Crônicas
Vivendo o caos
Relutei para escrever, a sensação que se apossa de mim, se pudermos comparar, é de um carro que desenvolvendo velocidade normal é obrigado a frear abruptamente.
Por: Marilene Depes em 13 de abril de 2020
Relutei para escrever, a sensação que se apossa de mim, se pudermos comparar, é de um carro que desenvolvendo velocidade normal é obrigado a frear abruptamente. E não é você quem aperta o freio, ele é acionado por situações externas das quais não se possui nenhum controle. O ano começou estranho, perdi dois grandes amigos já no início, vi minha cidade devastada pela enchente, tentei manter-me dentro de um padrão de normalidade, mas sentia profundamente que algo não ia bem. Havia um sentimento de perda no ar, como um pressentimento do que poderia acontecer. Tentava ver os sinais ao redor, e não imaginava que o que estava por vir era de uma amplitude tão grande.

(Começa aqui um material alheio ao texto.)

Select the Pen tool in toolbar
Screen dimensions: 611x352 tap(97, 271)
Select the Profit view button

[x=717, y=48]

Subitamente me vejo totalmente paralisada, sem poder ir ao meu trabalho que tanto amo, tendo que suspender todas as reuniões – de grupos, conselhos, de amigas, suspender as missas, a academia de ginástica, consultas médicas, visitas, a convivência com os netos, entre outras. Uma reviravolta ímpar na vida que seguia um padrão, que tanto prezo, e que organizei e construí durante anos. E tudo para salvar a vida. Resumo do dia: acordar, caminhar, rezar, desinfetar todos os locais comuns, ler, limpar, organizar o que vou comer, lavar louça, pedir compras pelo telefone, conversar com os filhos que estão no trabalho, tentar pagar contas pelo celular, interagir com as redes sociais, ligar a televisão para ver as notícias, desligar para não ver as notícias, mexer no jardim, aguardar e assistir a coletiva do Ministro da Saúde, ver filmes, deitar aqui e acolá, estudar línguas pelo aplicativo, abrir a geladeira o tempo todo e evitar comer para não engordar, se enfadar, tentar não estressar os da arca comum, e fingir que está tudo bem. E agradecer a Deus, por estar na quarentena em melhores condições do que milhares de famílias. À noite deitar e não conseguir dormir, porque as estatísticas, exaustivamente demonstradas, é de que o idoso, diante dessa pandemia, deixa de ser um ser humano e passa à categoria de risco, e que será naturalmente descartado em detrimento de um jovem, o que é natural e razoável, mas dói. E ouvir isso o dia todo só piora a situação. Resumo, essa pandemia além de todas as mudanças que estão ocasionando no mundo, nos coloca diante de uma triste constatação – nada valemos, e os idosos valem menos ainda. Repudio veementemente os sádicos que, fingindo preocupação, postam vídeos e áudios aterrorizando as pessoas e também a quem os repassa. Agradeço a todos os profissionais da saúde que estão se expondo no enfrentamento à doença, e aos nossos Prefeito e Governador por protegerem, principalmente, a vida.